I had been suicidal for a year, depressed for just as long, and anxiety-ridden since I was 8—and after two close calls with attempting suicide, I needed an inpatient stay.
The suicidal thoughts ran rampant in my head. It was difficult to stop a thought, but I tried, and I also tried to reason with it until all I could do on a given day was that. It was draining.
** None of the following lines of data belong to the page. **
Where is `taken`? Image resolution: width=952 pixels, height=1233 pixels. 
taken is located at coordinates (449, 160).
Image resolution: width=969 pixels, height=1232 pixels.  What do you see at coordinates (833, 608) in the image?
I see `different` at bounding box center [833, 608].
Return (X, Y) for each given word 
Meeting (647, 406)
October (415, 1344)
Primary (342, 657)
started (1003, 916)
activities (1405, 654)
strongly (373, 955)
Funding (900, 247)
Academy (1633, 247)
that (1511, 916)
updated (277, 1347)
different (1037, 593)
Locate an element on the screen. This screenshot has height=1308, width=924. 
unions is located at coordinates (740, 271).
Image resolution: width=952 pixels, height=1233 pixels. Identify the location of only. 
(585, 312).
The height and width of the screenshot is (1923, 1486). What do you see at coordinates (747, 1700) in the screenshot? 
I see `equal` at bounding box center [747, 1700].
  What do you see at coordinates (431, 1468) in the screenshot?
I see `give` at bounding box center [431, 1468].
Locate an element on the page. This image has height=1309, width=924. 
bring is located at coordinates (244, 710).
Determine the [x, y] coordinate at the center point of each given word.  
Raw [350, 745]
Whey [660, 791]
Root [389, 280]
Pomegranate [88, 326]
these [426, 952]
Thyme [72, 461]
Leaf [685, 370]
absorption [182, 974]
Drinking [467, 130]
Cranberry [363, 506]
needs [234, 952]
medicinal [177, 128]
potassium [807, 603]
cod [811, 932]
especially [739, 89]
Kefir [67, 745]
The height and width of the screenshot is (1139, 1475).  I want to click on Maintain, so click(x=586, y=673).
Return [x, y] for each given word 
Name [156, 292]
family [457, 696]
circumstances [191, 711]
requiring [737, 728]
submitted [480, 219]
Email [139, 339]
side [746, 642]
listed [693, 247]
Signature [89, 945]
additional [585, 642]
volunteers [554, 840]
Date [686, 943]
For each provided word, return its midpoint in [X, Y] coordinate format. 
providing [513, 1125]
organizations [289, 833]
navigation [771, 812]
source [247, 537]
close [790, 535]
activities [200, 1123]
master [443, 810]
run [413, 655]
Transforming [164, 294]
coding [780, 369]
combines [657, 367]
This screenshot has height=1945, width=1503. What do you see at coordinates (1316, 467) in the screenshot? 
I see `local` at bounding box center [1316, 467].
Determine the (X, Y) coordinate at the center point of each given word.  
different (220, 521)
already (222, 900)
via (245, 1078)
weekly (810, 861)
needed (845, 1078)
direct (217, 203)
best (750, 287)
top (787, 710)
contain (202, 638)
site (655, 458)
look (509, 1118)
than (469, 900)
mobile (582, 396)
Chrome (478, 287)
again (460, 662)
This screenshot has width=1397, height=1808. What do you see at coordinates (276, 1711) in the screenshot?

It took me a long time to seek help, partly because I wanted to handle it on my own, and partly because I thought I could not be fixed. Plus, I had a wonderful family and a job that paid well. I felt undeserving of help. Thankfully, my university’s Counseling and Psychological Services and Psychiatry Clinic offer free to low-cost visits. I was ambivalent about calling them, but these services saved my life.
Riding out the storms
After spending 10 days in a behavioral health facility, I could hardly wait to be discharged. As much excitement as the day brought, there was also apprehension. What if it gets bad again? Soon after, I decided to go to cognitive behavioral therapy, which trained me to pause my anxiety and ask: “What’s the worst that could happen? Is it really that bad?” Visit after visit, I would talk about what was making me anxious, and my therapist would suggest using that strategy.
I still use it. For example, what’s the worst that can happen if I don’t match? Is it really that bad? My therapist used to say, “We’ll cross that bridge when we get there.” So, I will cross that bridge when I get there.
I wondered if the medication would turn off the suicidal thoughts like a light switch. Not really. The thoughts went from every living moment, to a few times a day, to every few days, to weeks and months without them. That is not to say that I am cured. There have been times when it has gotten bad again, especially once school started. I have texted the crisis help line (text TALK to 741741). This time, I know the storm will pass; I just need help riding it out. My college of pharmacy has a counselor dedicated to students. Friends have used this service and said it has helped, and my hope is that more pharmacy schools will offer one.
I thought getting help was the end of my plans to get into pharmacy school. Instead, it began a journey that has strengthened me to take on great challenges, share my experiences with others, and be a part of a community that for so long remained in the darkness. We can emerge from that darkness.
Mariellee Aurelio is a final-year PharmD candidate at the University of Houston College of Pharmacy.